The reason for the ride was partly because she’s a very nice person and was going there anyway, so there really was no problem and yes, she was quite sure, she had plenty of time, and so forth, and partly because I think she felt bad for the confused Swedish author carrying her suitcase and her books from time to time. “I had imagined you’d be going with a publicist?” she said, somewhat worryingly.
“Louise did want to come, but she couldn’t really justify taking three weeks off work. And everyone has been really nice, so really, it’s been no problem at all.”

She did not appear noticeably comforted by my inability to tell her where my hotel was. “Do you want to borrow my computer to check?”
Since the reason I didn’t know where it was was that I hadn’t, as yet, booked it, I naturally made some sort of excuse and assured her I would be quite fine if she could just drop me off somewhere in central Oxford, perhaps by a pub.

I’ve learned from my travels in general and the three weeks already spent in England in particular that everything usually works out great if you only have a credit card, cash and a cell phone with internet. And this being Oxford, I wouldn’t even need cash.

So in due course she dropped me off by a nice pub, having first given me a mini tour of Oxford by way of pointing out two different bookshops.

And I found a hotel close by, of course, and ended my whistle stop day by reading Chris Hadfields An Astronaut’s Guide to Life on Earth. Great day.

Jaffe & Neale Bookshop

Jaffe & Neale is one of those bookshops that other bookshops assumed I was going to visit, when they heard I was visiting the great independent bookshops. Me, I memorized the Schedule on a need-to-know, one-day-at-the-time basis, so I just had a vague idea where I was going in the future.
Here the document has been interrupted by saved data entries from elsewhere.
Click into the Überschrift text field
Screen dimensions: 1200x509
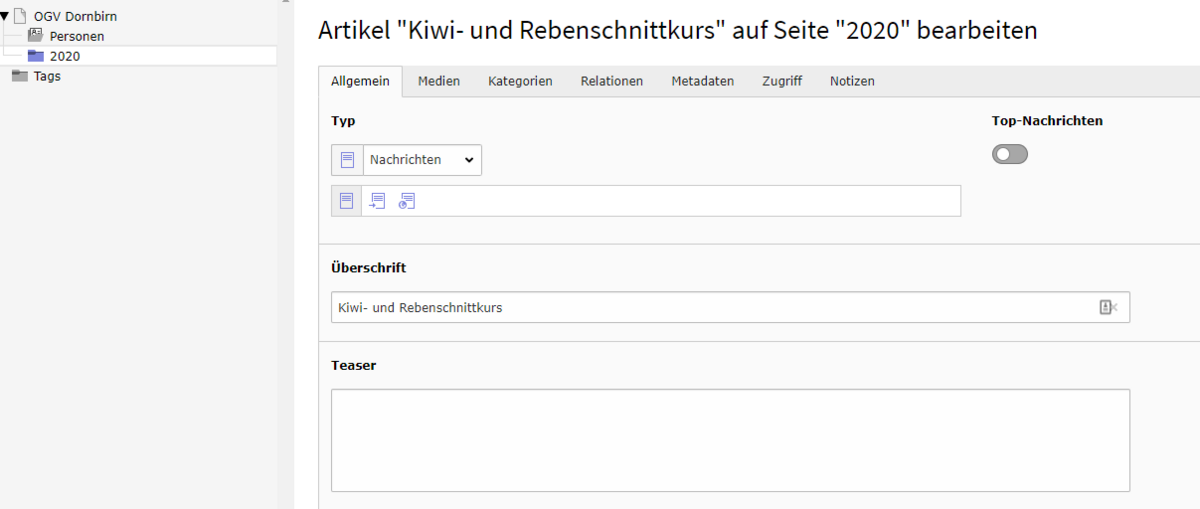point(700,308)
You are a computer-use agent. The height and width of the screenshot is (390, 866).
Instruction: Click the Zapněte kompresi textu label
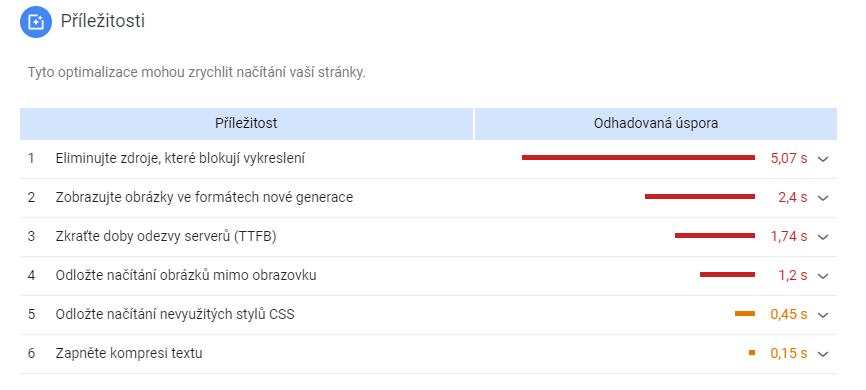click(x=129, y=353)
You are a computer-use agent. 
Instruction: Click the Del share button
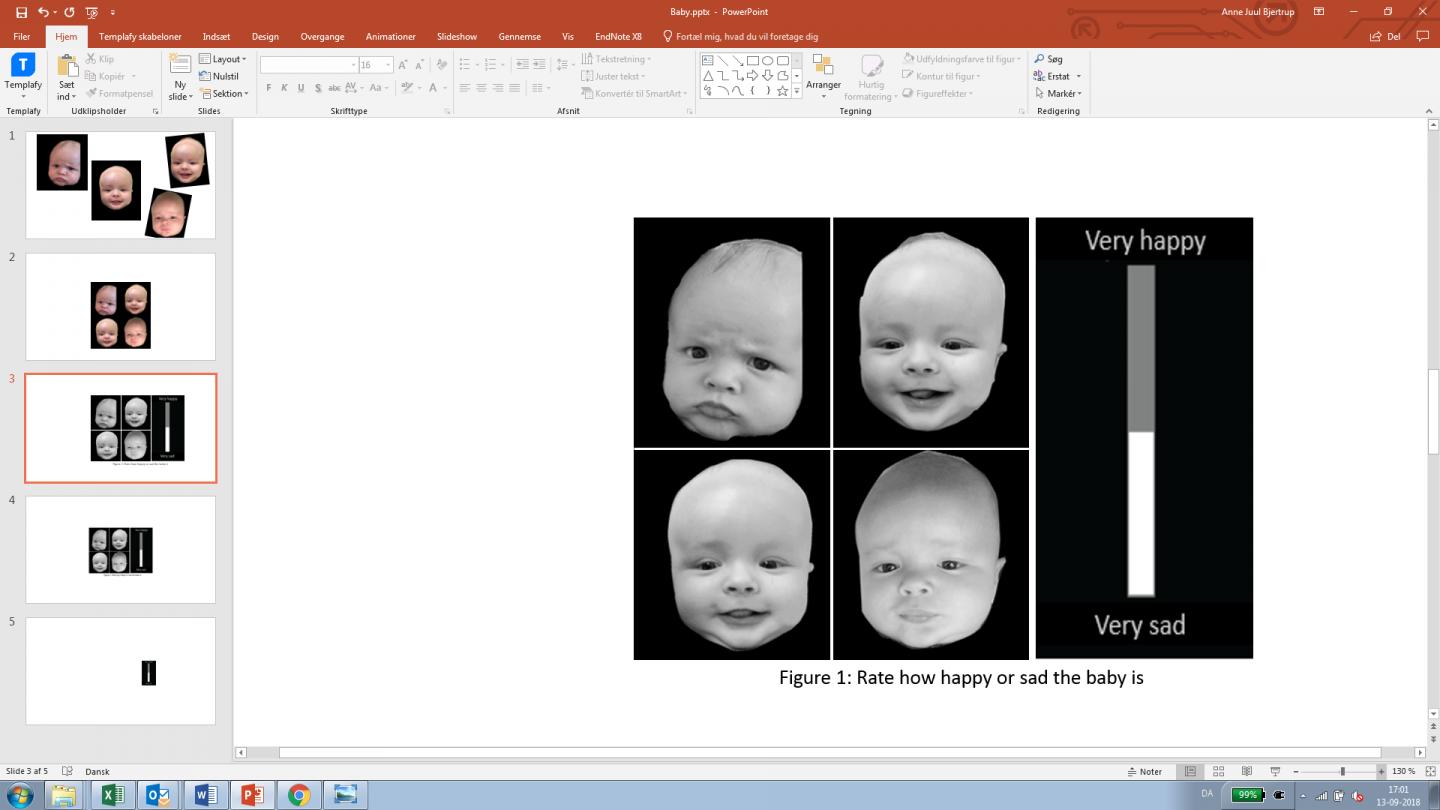click(1386, 37)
“So you’re visiting Oxford? Then you have to stop at Jaffe & Neale on the way.”
“Yes, quite likely. Let me just check my Schedule…”
“It’s a great bookshop, You really should visit it.”

And of course, Louise’s Schedule did not let me down. After Ledbury Books and Maps (and a sausage in a bun, with some great sort of relish) I carried myself and my suitcase back to the train station to get the train from Ledbury to Kingham, and then from Kingham to Chipping Norton.
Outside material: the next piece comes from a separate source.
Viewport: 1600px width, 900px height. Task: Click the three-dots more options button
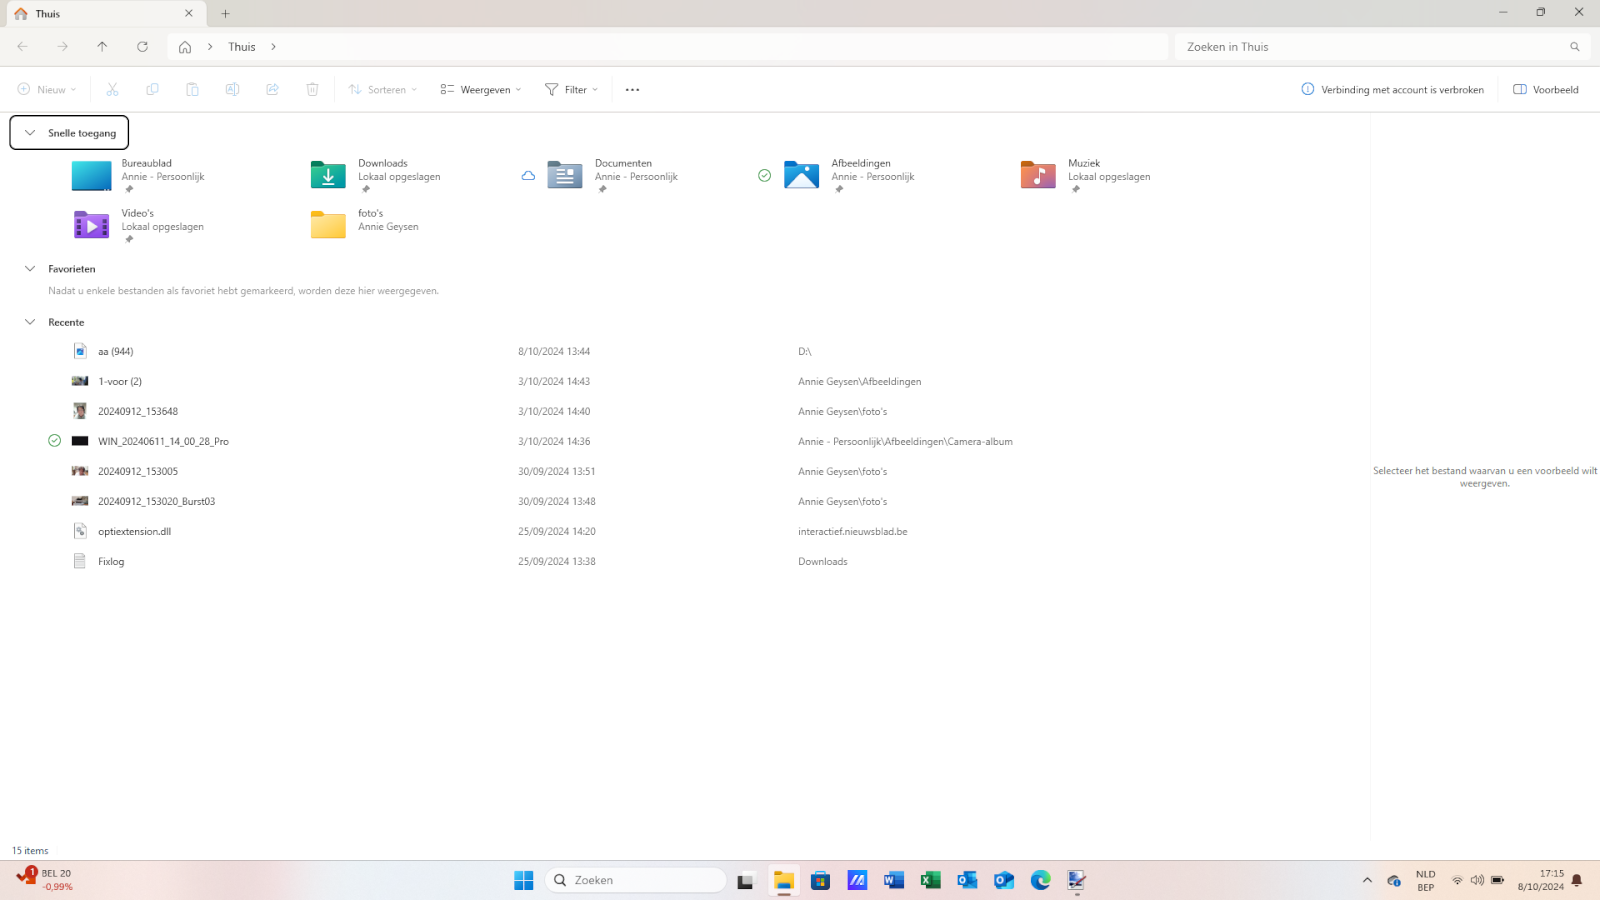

And it really is a charming bookshop, full of personalized signs and light blue colour.

“Excuse me”, I said, as always consulting my Schedule. “Is Patrick by any chance in today?”
“Patrick? Here? On a Saturday.
While not in itself surpricing that the suggested person on my schedule was not in, especially on a weekend, the incredulous tone was something of a surprice. My experience of independent booksellers are that they work all hours.
“No, no, Patrick is out crawling in the mud.”
“Eh? Well, yes, I see”, I said, even more confused. “And why..? I mean, that’s perfectly understandable, I’m sure.”
It was not understandable. Why anyone would crawl around in the mud was completely incomprehensible to me, and why anyone should do it in stead of spending time in this bookshop was an even greater mystery.
“Rugby. Every Saturday this time of year.”
That solved the question about the mud, but it did in no way explain why anyone would prefer to get mangled in the mud to books. But I guess it is good, that booksellers have a life outside the bookshop.

Their recommendation? Alice and the Fly and Neverhome. It should come as no surprice by this time that I bought both.

I’m afraid I also took the books with the handwritten signs recommending them – a great memory for me, an annoyance to the poor booksellers who have to write them all over again.